Important
NeMo 2.0 is an experimental feature and currently released in the dev container only: nvcr.io/nvidia/nemo:dev. Please refer to NeMo 2.0 overview for information on getting started.
NeMo QLoRA Guide
What is QLoRA?
Put simply, QLoRA is LoRA with quantized linear layers in the base model. The adapters are identical to those of LoRA and kept in higher precision (BF16) during QLoRA training. The base model is quantized with the NF4 data type made available through NVIDIA’s TensorRT-Model-Optimizer. This data format uses only 4.127 bits to store each floating point value, rather than 16 or 32 bits.
Compared to LoRA, QLoRA is
up to 60% more memory-efficient, allowing for fine-tuning large models with smaller/less GPUs and/or higher batch size.
able to achieve the same accuracy, although a different convergence recipe is required.
between 50% and 200% slower than LoRA.
You can read more about QLoRA in their paper.
How to run QLoRA in NeMo?
Note
QLoRA is available in the NeMo Framework 24.07 container.

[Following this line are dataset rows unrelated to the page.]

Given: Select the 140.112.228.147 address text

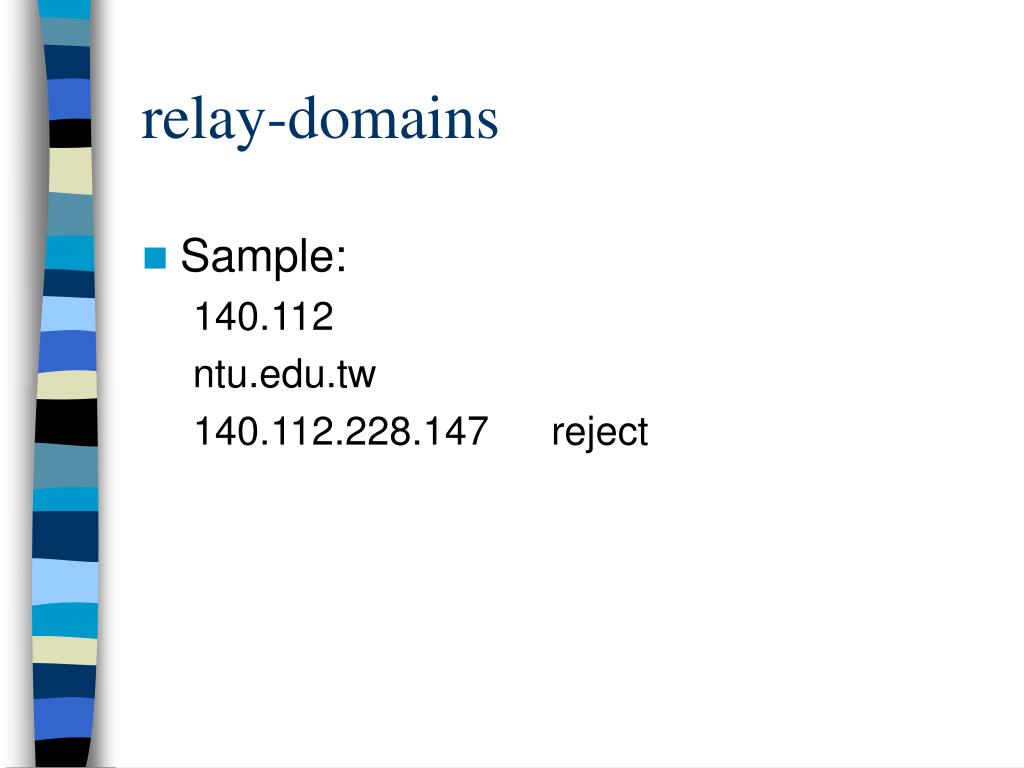Looking at the screenshot, I should (x=341, y=431).
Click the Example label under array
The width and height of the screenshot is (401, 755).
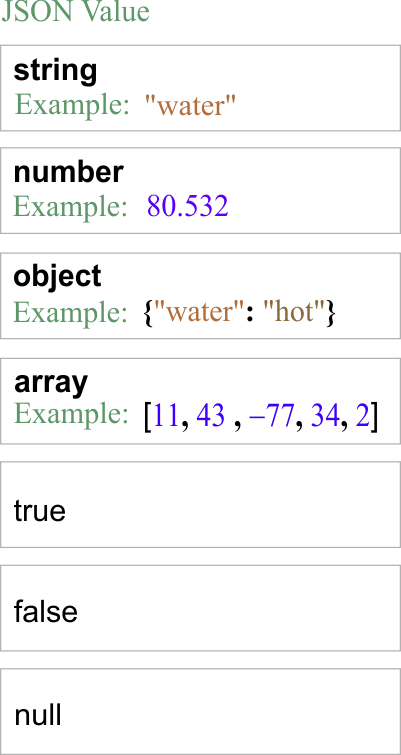click(x=71, y=414)
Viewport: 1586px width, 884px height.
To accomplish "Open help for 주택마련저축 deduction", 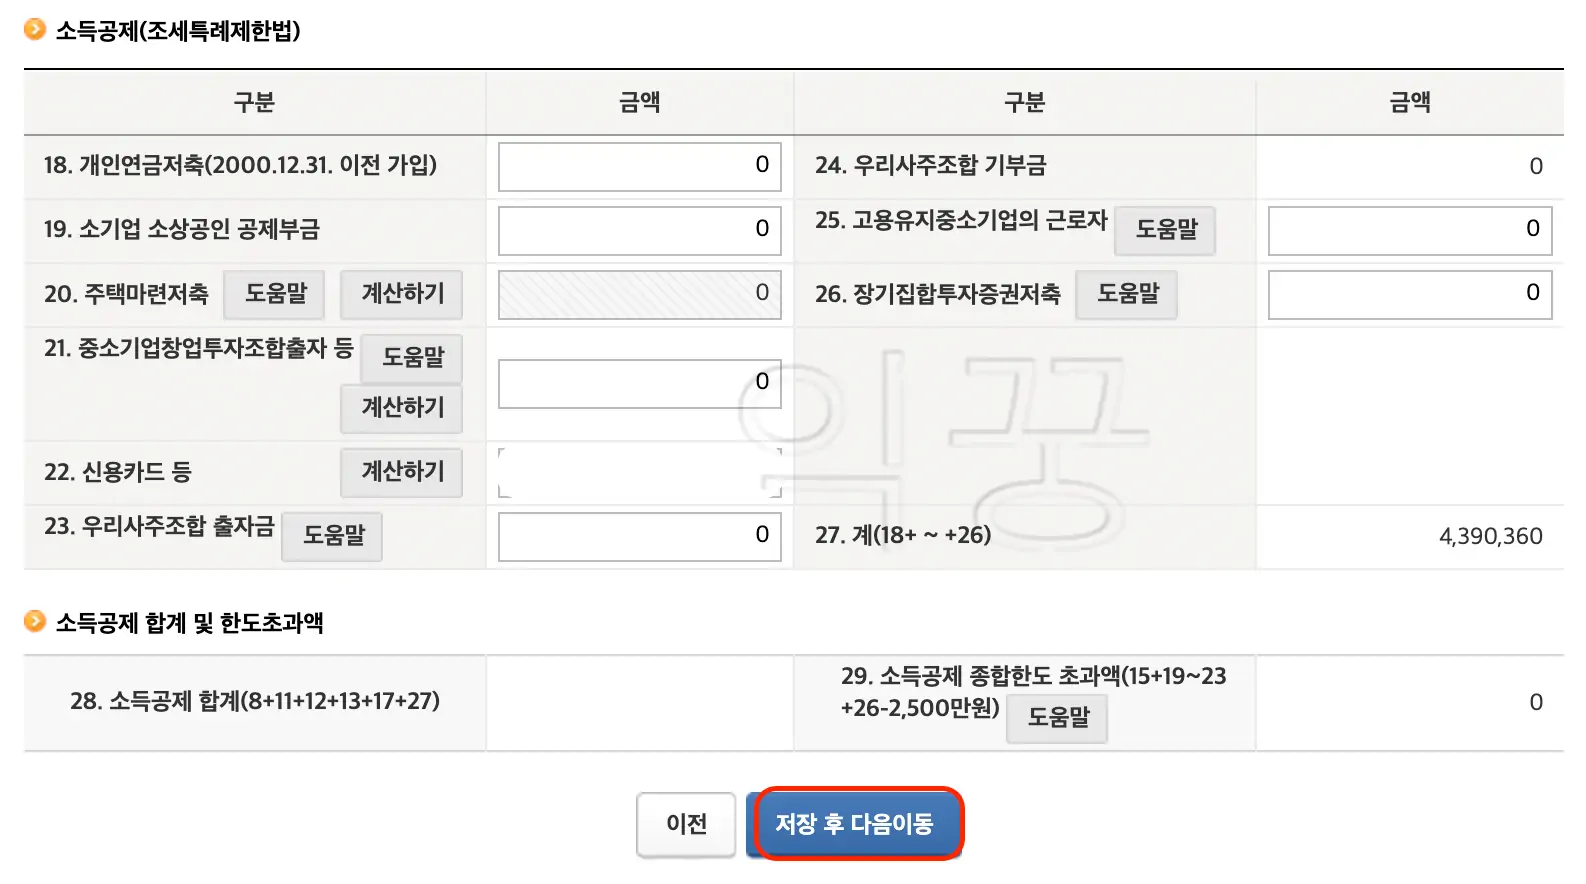I will tap(274, 294).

You can enable QLoRA by setting the following flag in megatron_gpt_finetuning_config.yaml
model.peft.peft_scheme=qlora
To maximize the memory savings, set these three additional flags:
++model.dist_ckpt_load_on_device=False # load dist checkpoint on CPU
++model.use_cpu_initialization=True # initialize model on CPU
++model.peft.lora_tuning.target_modules=[all] # quantize all linear layers
The first two flags prevent memory spikes during model loading by loading the distributed checkpoint on CPU and initializing the blank model on CPU. The last flag is set because we want to quantize every linear layer to get the most memory savings. LoRA adapters are trained in BF16 to compensate for the corruption of the base model precision. Quantizing the base model without adding adapters will likely lead to very poor model accuracy. Thus, if you want to maximize memory savings, you need to apply the LoRA adapter to every linear layer. Remember that adapter weights only account for ~ 1% of the parameters of the linear layer to which they are applied.
You may need to adjust the learning rate and batch size to ensure convergence. The QLoRA paper suggests using a learning rate of 2e-4 for small models, 1e-4 for big (>33B) models, and a smaller batch size of 16 - 64 as opposed to 128 - 256 for LoRA. The LoRA rank has no impact on QLoRA convergence. See the QLoRA paper for more details.
model.global_batch_size=<adjusted batch size>
model.optim.lr=<adjusted learning rate>
With a small batch size, you can expect QLoRA to have a memory saving of around 50%. With a higher batch size, the memory savings is less because activations account for a higher proportion of GPU memory.
Because of this, with a small batch size, you can lower the total model parallel world size by a factor of 2 compared to LoRA; however, TP has to be kept to 1 for QLoRA. For example, if you need TP8 PP2 (model parallel size 16) to train a model with LoRA, then you should use TP1 PP8 (model parallel size 8) for QLoRA.
model.tensor_model_parallel_size=1
model.pipeline_model_parallel_size=<adjusted PP size>
You can monitor memory usage by setting this environment variable in the bash shell prior to training:
export NEMO_LOG_MEMORY_USAGE=1
. The peak memory reserved will be logged to the logger of your choice
(e.g. WandB or tensorboard).
QLoRA Feature Matrix
Feature |
Status |
---|---|
Data parallelism |
✓ |
Tensor parallelism |
✗ |
Pipeline parallelism |
✓ |
Sequence parallelism |
✗ |
Selective activation checkpointing |
✓ |
Gradient checkpointing |
✓ |
Partial gradient checkpointing |
✓ |
FP32/TF32 |
✓ |
AMP/FP16 |
✓ |
BF16 |
✓ |
TransformerEngine/FP8 |
✗ |
Multi-GPU |
✓ |
Multi-Node |
✓ |
Inference |
✓ |
Distributed Optimizer |
✗ |
Distributed Checkpoint |
✗ |
Fully Shared Data Parallel |
✗ |
Packed Sequence |
✓ |
QLoRA Evaluation
We provide two paths for QLoRA evaluation and inference. The two paths are mathematically identical, but are each suitable for different use cases.
1. Online Quantization for Framework Inference
The simplest way to evaluate is to use the same evaluation script as LoRA and set model.peft.peft_scheme=qlora
.
This is referred to as “Online quantization” because the model is quantized after being loaded from disk.
Online quantization is suitable for framework inference.
2. Offline Quantization for QLoRA Deployment
For TensorRT inference and deployment, we need to quantize the base model offline and save it in the same format as an unquantized base model. For this, we provide an offline quantization script. The resulting model will have the same format as the input, but have weights compatible with adapters trained using QLoRA. This enables the TensorRT inference and deployment of QLoRA using the same code path as LoRA, making deployment workloads simpler and more general.